Des silos sur une exploitation agricole.

Photo : Radio-Canada

Radio-Canada

Une cinquantaine de producteurs agricoles et laitiers de la région ont assisté à une première formation visant à les sensibiliser aux risques liés aux gaz toxiques dans les silos mardi à Sawyerville, en Estrie.

L'initiative fait suite au décès de Nicholas Lanciaux, qui a chuté d'une échelle en raison de fortes émanations de gaz pendant qu'il faisait des travaux d'entretien à l'extérieur d'un silo. Outre ce drame, trois autres accidents sont survenus cet été en Estrie dans des circonstances semblables.

Ça saisit, indique le producteur laitier Ghislain Grenier, qui connaissait la victime.
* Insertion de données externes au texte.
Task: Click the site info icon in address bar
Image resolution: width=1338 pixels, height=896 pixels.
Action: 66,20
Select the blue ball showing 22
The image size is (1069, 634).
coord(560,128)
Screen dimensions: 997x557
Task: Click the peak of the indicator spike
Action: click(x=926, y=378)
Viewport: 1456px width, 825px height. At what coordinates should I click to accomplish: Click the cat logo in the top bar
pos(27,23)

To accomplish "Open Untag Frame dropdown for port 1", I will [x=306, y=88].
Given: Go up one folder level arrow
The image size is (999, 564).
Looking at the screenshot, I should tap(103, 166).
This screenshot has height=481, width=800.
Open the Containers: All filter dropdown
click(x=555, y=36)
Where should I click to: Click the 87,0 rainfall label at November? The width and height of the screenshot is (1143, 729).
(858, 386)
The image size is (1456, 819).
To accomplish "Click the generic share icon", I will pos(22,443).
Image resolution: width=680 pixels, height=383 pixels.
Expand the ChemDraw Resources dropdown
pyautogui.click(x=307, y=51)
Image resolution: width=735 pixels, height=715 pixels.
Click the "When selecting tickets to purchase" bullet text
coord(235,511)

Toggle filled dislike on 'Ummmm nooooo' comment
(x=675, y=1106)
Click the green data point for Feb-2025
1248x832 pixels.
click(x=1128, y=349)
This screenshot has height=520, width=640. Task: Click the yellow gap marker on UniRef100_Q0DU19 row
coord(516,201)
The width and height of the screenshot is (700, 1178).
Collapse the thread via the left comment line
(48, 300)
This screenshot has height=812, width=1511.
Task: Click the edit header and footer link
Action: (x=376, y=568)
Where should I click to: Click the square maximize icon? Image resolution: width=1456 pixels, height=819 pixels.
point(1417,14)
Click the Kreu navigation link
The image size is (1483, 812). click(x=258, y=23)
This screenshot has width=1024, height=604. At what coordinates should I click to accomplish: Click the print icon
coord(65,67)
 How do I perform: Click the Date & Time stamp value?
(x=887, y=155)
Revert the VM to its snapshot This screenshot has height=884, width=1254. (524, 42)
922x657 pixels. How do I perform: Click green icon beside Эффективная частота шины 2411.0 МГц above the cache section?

Tu remontes dans ton silo et tu te demandes si tu es le prochain.

Participant aux travaux de la ferme depuis l'âge de trois ans, ce dernier admet vouloir changer ses habitudes, lui qui dit effectuer ses entrées dans les silos « à la bonne franquette » pour le moment.

On s'instruit, on essaie de faire de bonnes pratiques, on laisse ventiler un certain temps et comme on sait que des gaz sont plus lourds que d'autres, on ouvre la porte, mais pas de détecteur... tu y vas au flair. Des fois, ça sent plus fort que d'autres et tu te demandes si tu viens d'éviter la mort.

Au dire du vice-président de l'Union des producteurs agricoles, Martin Caron, les habitudes sont le pire ennemi des agriculteurs au moment d'oeuvrer près des silos.

Les gens nous disent : "il n'est jamais rien arrivé et ça fait 20 ans que je le fais de cette façon", mais les choses ont changé notamment au niveau des plantes fourragères. Il y a aussi l'azote qui est mis dans les plantes actives plus rapidement. Il faut sécuriser, parce les accidents qu'on a eus, c'était des personnes qui disaient ça avant.

L'UPA soutient qu'il est primordial pour les agriculteurs de se munir d'appareils de détection des différents gaz que peuvent receler leurs silos, des appareils dont le coût peut grimper à 3500$.

Ce n'est pas cher pour sauver des vies, estime toutefois le propriétaire des bergeries Malvibois, Marie-Antoine Roy. Sauf que plusieurs ne savent pas que ça existe et que c'est facile d'utilisation.

Nous, ça fait sept ans qu'on est équipé avec des détecteurs de gaz et c'est un outil essentiel que tous les agriculteurs devraient avoir, résume-t-il.